We research the production, affordability, funding, and distribution of several resilient food solutions, such as the scaling up of greenhouses, the production of food from wood or leaves, and more. We consider how and where catastrophes might occur, who would be impacted, and how to fund and implement solutions. Learn more about our research here.
Building resilience enables communities, countries, and continents to withstand food shortages. We work with policy experts, researchers, other NGOs, members of industry, financial organizations, and governments to help them identify and implement strategies that strengthen resilience and preparedness at national and global levels.
Having an established, yet flexible, response to a catastrophe is necessary for resilience. Responses include traditional solutions, such as UN relief or social security in a pandemic, and also innovative solutions, such as specialized insurance payouts, scaled-up greenhouse production, and industrial-scale resilient foods that could feed billions of people.

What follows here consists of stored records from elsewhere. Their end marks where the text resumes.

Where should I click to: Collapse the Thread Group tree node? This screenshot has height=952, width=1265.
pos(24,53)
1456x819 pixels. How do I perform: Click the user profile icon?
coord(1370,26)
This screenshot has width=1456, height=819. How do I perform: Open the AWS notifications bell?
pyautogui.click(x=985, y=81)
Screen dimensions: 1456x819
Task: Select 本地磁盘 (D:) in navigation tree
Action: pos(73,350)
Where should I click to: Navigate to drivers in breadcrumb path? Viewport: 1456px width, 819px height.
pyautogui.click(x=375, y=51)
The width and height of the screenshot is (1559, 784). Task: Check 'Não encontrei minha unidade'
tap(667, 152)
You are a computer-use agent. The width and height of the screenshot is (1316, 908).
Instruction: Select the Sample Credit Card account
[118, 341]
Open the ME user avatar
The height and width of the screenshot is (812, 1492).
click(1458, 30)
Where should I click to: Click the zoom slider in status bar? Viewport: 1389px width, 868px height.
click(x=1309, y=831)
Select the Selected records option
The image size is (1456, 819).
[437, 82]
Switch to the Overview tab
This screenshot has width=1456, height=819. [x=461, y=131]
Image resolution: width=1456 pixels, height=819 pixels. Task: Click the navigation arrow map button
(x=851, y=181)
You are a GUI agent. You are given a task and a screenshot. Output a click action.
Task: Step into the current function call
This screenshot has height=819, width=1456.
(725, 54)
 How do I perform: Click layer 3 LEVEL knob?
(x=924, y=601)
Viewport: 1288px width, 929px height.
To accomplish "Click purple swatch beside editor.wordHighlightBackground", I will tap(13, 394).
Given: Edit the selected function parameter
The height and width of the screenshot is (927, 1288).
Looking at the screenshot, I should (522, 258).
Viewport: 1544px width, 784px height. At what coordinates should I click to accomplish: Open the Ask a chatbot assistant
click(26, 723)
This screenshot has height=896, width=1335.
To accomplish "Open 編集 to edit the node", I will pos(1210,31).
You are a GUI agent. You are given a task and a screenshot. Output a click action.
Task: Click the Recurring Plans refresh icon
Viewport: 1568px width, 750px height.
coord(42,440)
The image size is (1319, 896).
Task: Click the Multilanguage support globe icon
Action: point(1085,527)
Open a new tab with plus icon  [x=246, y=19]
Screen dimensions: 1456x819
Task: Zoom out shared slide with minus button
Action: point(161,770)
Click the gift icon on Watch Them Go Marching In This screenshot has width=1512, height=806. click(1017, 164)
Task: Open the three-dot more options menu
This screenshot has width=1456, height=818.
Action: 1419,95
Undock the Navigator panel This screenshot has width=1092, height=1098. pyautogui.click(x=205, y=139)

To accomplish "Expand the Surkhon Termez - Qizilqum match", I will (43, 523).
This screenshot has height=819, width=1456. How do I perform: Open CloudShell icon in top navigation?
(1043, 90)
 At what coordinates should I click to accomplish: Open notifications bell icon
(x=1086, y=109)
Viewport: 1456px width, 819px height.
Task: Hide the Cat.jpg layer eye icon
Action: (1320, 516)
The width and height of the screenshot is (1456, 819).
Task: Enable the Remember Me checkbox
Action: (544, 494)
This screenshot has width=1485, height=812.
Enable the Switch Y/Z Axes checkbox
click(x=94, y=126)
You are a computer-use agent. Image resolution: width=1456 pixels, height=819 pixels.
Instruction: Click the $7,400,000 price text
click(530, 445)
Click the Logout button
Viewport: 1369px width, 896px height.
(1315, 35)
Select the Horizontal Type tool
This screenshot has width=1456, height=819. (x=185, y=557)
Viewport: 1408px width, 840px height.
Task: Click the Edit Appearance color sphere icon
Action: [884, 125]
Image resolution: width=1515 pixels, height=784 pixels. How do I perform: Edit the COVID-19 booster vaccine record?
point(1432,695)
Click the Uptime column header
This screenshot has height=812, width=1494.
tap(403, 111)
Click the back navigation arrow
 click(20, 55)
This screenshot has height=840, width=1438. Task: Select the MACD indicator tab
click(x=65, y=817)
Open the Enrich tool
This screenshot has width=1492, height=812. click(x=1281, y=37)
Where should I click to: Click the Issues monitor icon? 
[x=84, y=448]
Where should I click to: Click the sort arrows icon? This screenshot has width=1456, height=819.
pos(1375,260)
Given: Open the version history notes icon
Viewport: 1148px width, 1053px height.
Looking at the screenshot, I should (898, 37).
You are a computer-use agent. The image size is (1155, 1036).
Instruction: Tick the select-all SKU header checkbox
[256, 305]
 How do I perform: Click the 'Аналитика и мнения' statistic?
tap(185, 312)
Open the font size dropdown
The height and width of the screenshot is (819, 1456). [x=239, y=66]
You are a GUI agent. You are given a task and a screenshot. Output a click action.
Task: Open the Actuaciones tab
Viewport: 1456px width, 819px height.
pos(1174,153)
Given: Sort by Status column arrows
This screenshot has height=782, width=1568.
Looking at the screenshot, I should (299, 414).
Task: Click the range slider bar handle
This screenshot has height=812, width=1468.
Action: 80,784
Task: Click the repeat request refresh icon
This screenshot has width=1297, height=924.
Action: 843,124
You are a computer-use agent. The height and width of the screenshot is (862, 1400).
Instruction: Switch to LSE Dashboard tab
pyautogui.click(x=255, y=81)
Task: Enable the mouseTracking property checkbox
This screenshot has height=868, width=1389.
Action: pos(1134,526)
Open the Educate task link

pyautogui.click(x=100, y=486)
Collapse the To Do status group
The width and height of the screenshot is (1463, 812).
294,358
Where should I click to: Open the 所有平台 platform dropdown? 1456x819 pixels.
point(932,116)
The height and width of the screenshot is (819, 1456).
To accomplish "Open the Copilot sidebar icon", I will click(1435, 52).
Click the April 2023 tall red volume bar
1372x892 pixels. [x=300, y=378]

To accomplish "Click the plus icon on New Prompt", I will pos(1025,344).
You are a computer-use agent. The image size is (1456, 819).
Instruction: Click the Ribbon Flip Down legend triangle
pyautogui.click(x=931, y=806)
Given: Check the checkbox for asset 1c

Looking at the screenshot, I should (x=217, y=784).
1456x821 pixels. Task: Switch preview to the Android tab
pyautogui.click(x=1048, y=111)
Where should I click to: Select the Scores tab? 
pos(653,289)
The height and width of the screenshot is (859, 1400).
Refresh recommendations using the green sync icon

In the years leading up to 2020, governments were repeatedly warned that a global pandemic was likely. Yet when COVID-19 struck, the world was largely unprepared.
Moreover, the pandemic had side effects and exacerbated other problems in ways that were poorly anticipated. For example, in Africa and the Middle East, illness and lockdowns occurred just as massive locust swarms were decimating crops, resulting in even greater food insecurity for tens of millions of people. Even in North America and Europe, where there was no risk of food shortages, people stocked up on so much food that supermarkets ran out of many staples.
As tragic as COVID-19 has been, the risk of even greater catastrophes in the coming decades is quite high, and food shortages caused by these catastrophes would be deadly.
If food production and distribution were disrupted, there are currently no alternatives, no back-up plans to ensure survivors can still access the nutrition they need. If a catastrophe occurs that is large enough to reduce food production by 5% or more, then loss of food will likely kill far more people than the catastrophe itself directly.
The ALLFED mission is to help create resilience to global food shocks.
We seek to provide practical, affordable, and resilient food solutions so that, in the event of a global catastrophe, governments, industry, and communities can respond quickly and distribute food equitably, saving lives and promoting the continuation of global cooperation.